New Delhi, Author Kai Bird, who co-wrote the biography of J Robert Oppenheimer that went on to inspire the Oscar winning film, says he visited the sets and excitedly went “Dr Oppenheimer, Dr Oppenheimer” when he met actor Cillian Murphy, dressed in character in a baggy brown suit and hat.
The 72-year-old confessed that his visit to the sets of the movie, which went on to win seven Oscars, including best picture and best actor, was a little boring.
The same scenes and dialogues were repeated and shot “like 15 times” from different angles but then came that encounter with the reel life Oppenheimer, considered father of the atom bomb.
“As he came over to me dressed in a baggy brown suit that looked like 1940s, in a silver belt buckle from New Mexico, the Oppenheimer hat. I jokingly cried out ‘Dr Oppenheimer, Dr Oppenheimer, I have been waiting to meet you for decades’, and he laughed,” Bird told PTI.
Bird, who wrote the Pulitzer Prize winning 2005 work along with the late Martin Sherwin, hopes the massive success of the film by Christopher Nolan sends a message to Hollywood and Bollywood filmmakers.

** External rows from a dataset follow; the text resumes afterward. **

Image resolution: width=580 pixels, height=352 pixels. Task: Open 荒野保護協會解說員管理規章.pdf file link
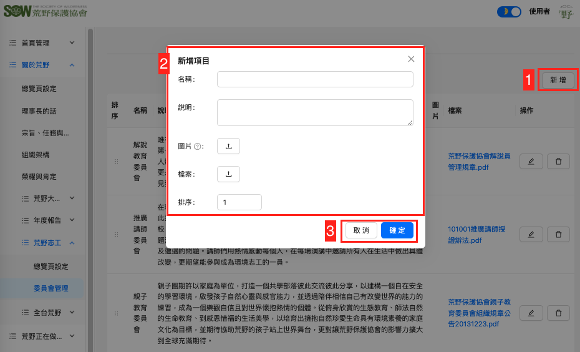pos(479,161)
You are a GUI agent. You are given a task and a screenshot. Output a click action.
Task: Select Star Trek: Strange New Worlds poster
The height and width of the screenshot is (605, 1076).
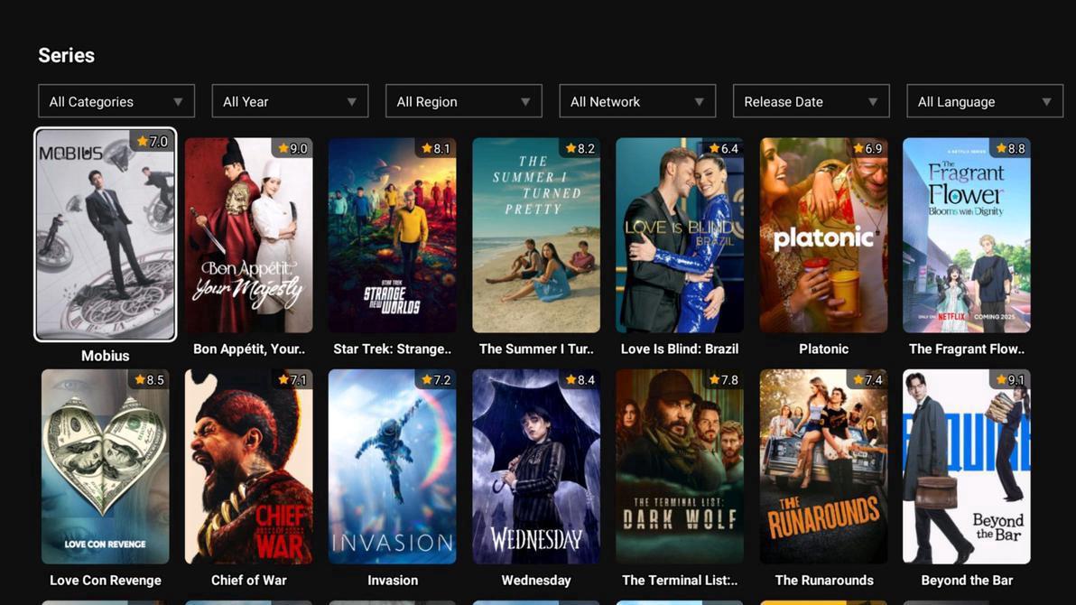click(x=392, y=235)
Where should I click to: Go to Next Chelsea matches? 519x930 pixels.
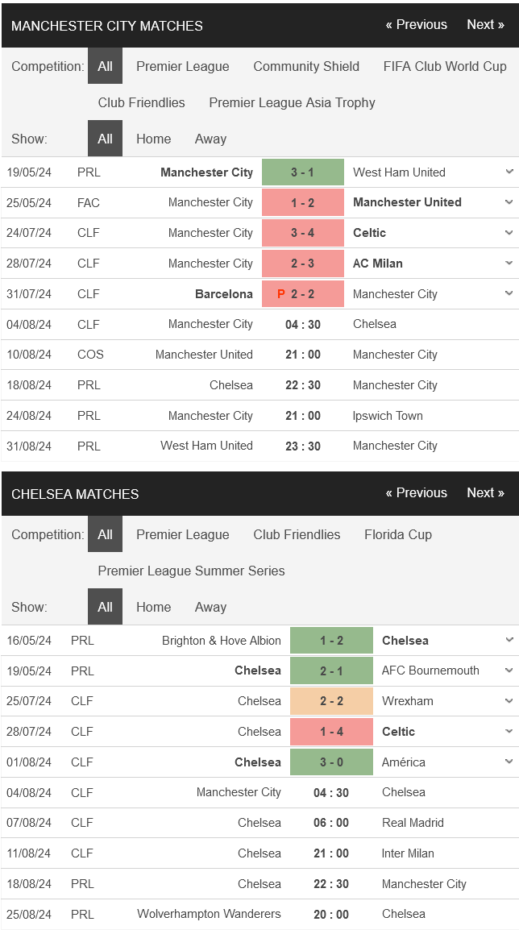(485, 493)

“I’m gratified by the Oscars, but I hope this sends a message to Hollywood and Bollywood that audiences are eager to see filmmakers tackle serious historical and biographical narratives. I was very pleased with the film myself. I think it is an artistic achievement,” he said.
Oppenheimer was a leading scientist on the Manhattan Project, a code name for the US government research project formed to produce the atomic weapon during World War II.
Bird and Sherwin were among the first in the long list of people that Nolan, who also wrote the script of the movie, thanked while receiving his maiden Oscar.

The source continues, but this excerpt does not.